Aim of the task: Verbatim copy, pictures excluded: every line from the one with "You are a computer-use agent. Image resolution: width=1167" through the final line of the data below, and no other line.

Stored data section start

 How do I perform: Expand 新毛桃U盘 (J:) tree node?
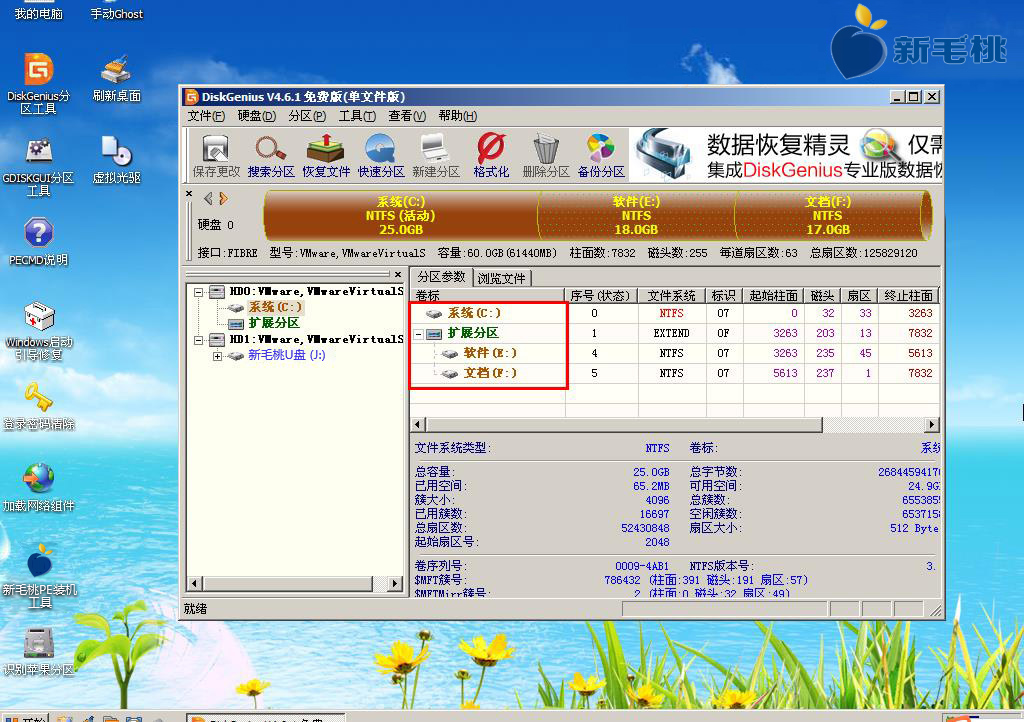click(x=217, y=356)
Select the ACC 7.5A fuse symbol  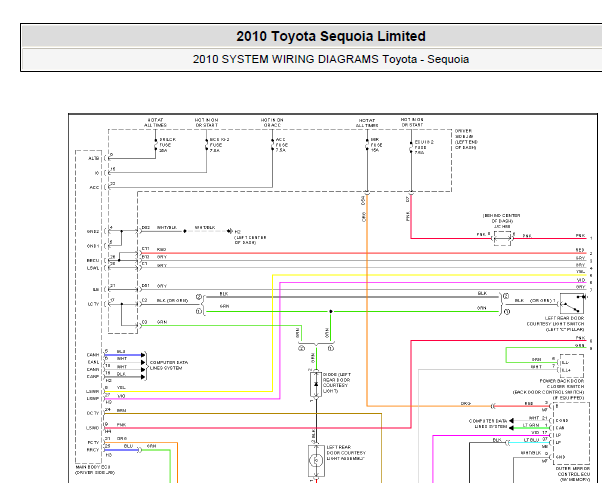point(273,145)
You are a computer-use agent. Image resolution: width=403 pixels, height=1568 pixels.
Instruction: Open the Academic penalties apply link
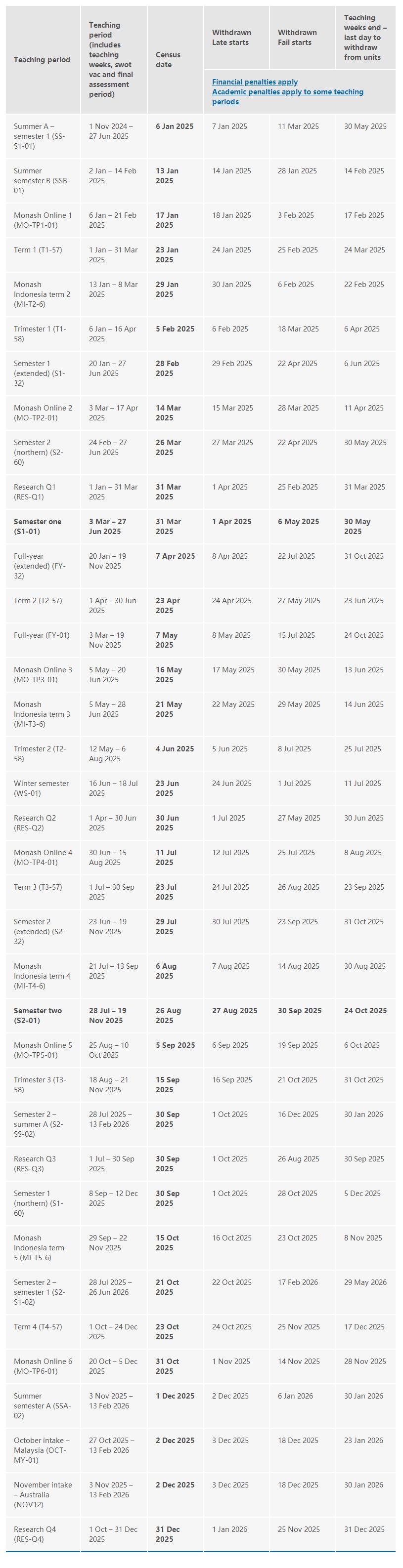pos(287,92)
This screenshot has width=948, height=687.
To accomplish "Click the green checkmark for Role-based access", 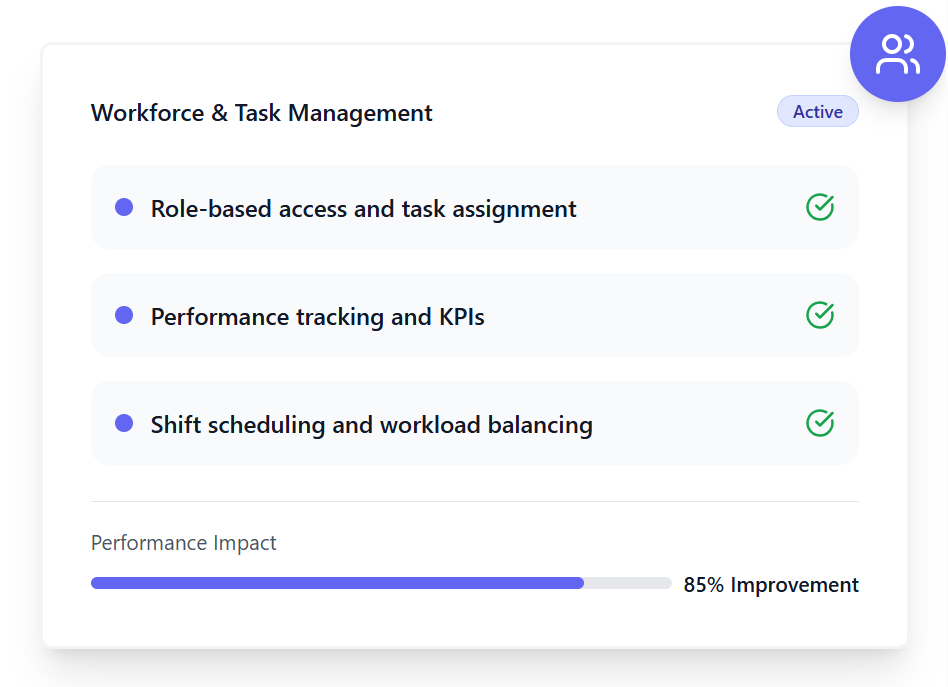I will (820, 207).
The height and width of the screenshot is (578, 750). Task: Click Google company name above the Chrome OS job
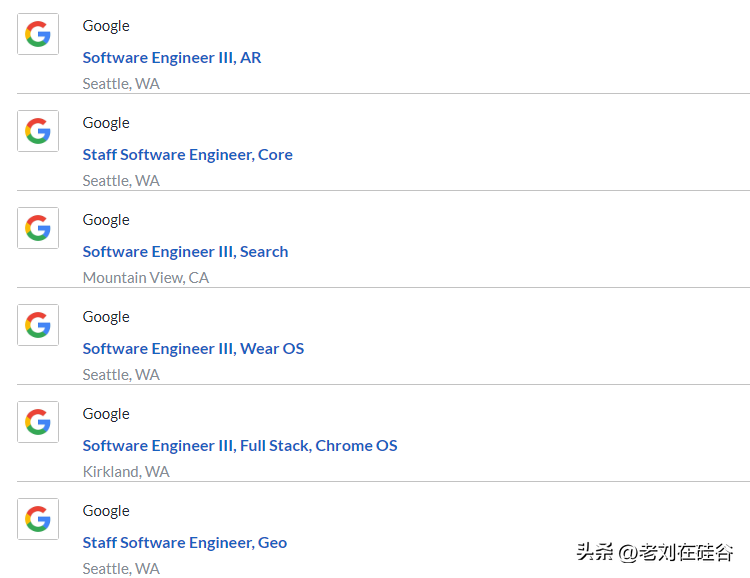106,414
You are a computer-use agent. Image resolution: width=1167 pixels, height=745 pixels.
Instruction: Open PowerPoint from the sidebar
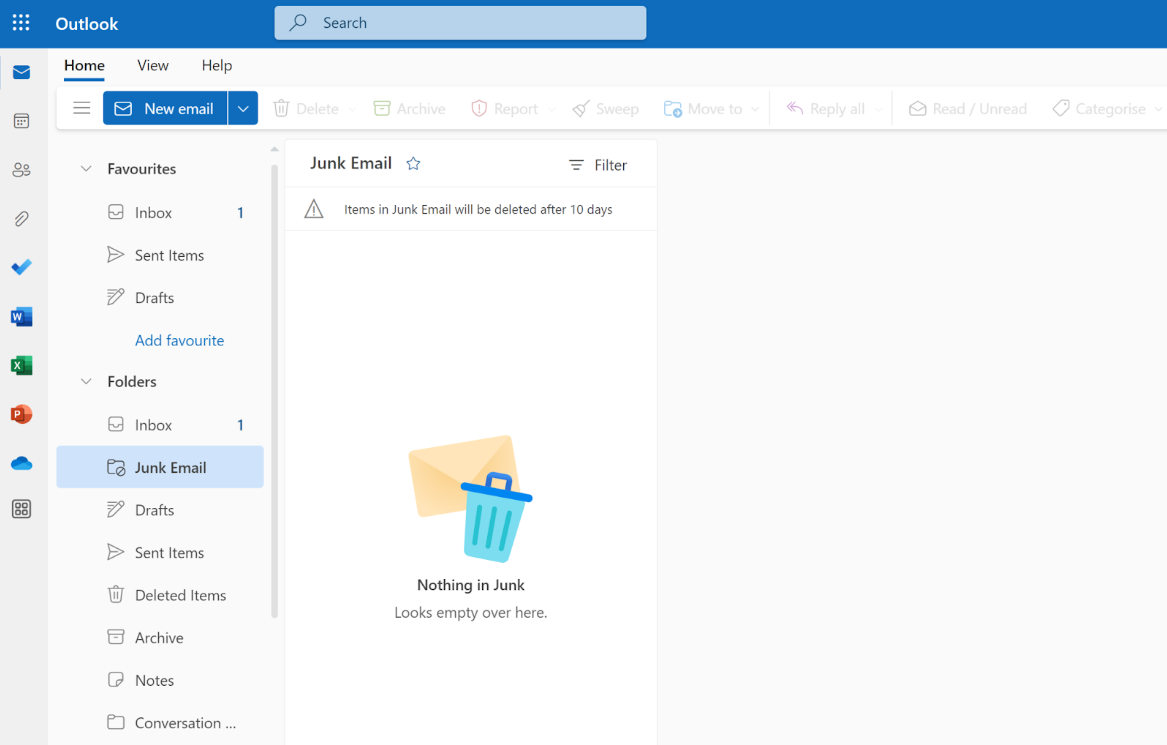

Stored data section end

Output of the exercise:
You are a computer-use agent. Image resolution: width=1167 pixels, height=745 pixels.
Instruction: Open PowerPoint from the sidebar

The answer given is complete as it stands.